Once the horn blew the players gradually exited to their dressing rooms. A crew would come out and pick up the pucks and scrape along the dashers at the bottom of the boards while the Zamboni would flood the ice. At this time I would usually go back out into the corridor to buy a coffee which was always at its freshest prior to the game. Long-time fans knew never to buy a Gardens hot dog until well into the first intermission. Rumour had it that any hot dogs that were not sold from a previous game or event were just heated up again and sold early at the next game.

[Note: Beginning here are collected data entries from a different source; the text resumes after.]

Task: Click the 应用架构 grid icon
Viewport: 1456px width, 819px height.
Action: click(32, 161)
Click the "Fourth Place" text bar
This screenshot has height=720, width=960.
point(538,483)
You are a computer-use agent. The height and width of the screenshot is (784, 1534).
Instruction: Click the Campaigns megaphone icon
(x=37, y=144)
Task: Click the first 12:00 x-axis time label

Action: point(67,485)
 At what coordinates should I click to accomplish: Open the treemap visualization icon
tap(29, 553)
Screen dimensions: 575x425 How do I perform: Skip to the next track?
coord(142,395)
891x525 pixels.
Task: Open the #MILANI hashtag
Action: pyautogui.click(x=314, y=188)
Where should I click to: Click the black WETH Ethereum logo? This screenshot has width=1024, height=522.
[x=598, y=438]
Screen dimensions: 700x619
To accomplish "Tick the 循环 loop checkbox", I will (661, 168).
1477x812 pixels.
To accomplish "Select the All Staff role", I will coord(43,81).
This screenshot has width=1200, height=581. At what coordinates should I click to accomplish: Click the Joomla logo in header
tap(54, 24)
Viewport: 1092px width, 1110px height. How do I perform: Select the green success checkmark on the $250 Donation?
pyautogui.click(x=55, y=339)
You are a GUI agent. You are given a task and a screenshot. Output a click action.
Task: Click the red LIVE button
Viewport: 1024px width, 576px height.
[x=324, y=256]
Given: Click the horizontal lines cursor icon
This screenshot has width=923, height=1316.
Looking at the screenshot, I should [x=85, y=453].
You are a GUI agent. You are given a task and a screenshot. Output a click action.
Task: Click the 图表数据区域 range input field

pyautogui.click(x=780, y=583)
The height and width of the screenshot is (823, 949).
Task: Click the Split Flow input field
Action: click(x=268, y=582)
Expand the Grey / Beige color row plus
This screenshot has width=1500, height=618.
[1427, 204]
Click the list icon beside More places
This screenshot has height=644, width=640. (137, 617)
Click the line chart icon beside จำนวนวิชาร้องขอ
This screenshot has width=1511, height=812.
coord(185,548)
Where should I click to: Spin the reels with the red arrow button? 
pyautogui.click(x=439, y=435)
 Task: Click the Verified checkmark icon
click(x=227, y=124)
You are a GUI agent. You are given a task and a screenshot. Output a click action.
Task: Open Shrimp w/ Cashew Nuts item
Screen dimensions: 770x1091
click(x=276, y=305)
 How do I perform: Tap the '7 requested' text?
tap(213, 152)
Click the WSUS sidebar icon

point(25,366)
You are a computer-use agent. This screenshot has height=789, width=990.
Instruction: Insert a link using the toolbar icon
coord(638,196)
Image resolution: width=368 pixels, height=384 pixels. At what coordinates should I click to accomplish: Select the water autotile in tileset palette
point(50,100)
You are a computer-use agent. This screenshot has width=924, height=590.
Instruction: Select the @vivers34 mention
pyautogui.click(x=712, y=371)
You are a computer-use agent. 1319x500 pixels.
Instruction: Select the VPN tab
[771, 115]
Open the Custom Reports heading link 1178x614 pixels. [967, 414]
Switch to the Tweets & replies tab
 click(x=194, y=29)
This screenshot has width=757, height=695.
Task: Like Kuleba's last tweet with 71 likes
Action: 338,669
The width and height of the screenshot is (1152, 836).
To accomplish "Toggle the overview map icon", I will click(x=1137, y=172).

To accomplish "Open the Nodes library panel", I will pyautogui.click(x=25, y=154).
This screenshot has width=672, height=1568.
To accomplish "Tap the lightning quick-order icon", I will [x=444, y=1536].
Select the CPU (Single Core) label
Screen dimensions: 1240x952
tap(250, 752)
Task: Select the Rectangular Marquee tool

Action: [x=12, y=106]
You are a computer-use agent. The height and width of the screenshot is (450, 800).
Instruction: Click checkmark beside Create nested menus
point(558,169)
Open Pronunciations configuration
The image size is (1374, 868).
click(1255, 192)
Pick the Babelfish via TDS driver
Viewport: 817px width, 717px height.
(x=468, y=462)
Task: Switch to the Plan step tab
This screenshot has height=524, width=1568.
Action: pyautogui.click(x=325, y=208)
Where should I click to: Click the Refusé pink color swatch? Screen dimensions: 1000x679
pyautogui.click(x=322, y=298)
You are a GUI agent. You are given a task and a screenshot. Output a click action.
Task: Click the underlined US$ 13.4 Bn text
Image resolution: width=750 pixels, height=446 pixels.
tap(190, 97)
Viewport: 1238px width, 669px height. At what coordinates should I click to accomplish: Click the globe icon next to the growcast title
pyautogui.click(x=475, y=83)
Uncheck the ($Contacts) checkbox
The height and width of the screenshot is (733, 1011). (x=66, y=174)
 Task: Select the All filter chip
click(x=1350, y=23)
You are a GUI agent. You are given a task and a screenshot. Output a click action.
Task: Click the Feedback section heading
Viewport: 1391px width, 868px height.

The northwest stairwells also provided me the opportunity to watch Don Cherry on Coaches Corner during the first intermission on Saturday nights. I would run down the stairs to the main level and watch the little television suspended from the ceiling just inside the Wood Street west doors. By far this area was the least crowded spot to watch Coaches Corner at the Gardens. Other than watching Coaches Corner, I never really made any effort to watch the intermissions even though there were televisions on all the levels. The corridors were just too crowded, noisy and there would be so many fans just trying to get into the washrooms. Guys lucky enough just to walk in take a quick piss then walk out. Women unlucky to be waiting in a line up stretching well into the corridor sometime lasting the complete fifteen minute intermission.
There would be so many fans trying to watch the intermissions with their heads kinked awkwardly upward glaring at the small televisions. Only those standing right under them were able to hear anything. Then there would be the other fans lining up to use the payphones stationed right under the loud televisions. All of them with the phone in one ear and a finger in the other while struggling to carry on a conversation.
Concession line ups were always long with workers using scraps of cardboard to tally up totals. I never saw a cash register or even a calculator to make any of their jobs a little easier. After decades the Ontario laws were finally changed and the Gardens was now able to sell beer and glasses of wine during the games. Naturally that just added to the congestion as mobile beer carts were now strategically positioned in the already crowded corridors.
For me intermissions at the Gardens were best spent just sitting in my seat and standing up for an occasional stretch. For the most part I would listen to the Gardens organist Jimmy Holmstrom while talking with whoever was sitting beside me that night.
After the games I always walked down my stairway to heaven and out the same Wood Street west doors that I had entered. Habitually I always walked right across the street to avoid being hit by a water balloon. Water balloons would occasionally be thrown by guests from the balconies of the Carlton Inn which was right beside the Gardens. Although water balloons were not a real threat it happened maybe a handful of times over the years, but I do remember being hit just once and I did get soaking wet.
For that reason I always crossed Wood Street when I walked outside the Gardens and I always ran up my stairway to heaven when I walked inside the Gardens.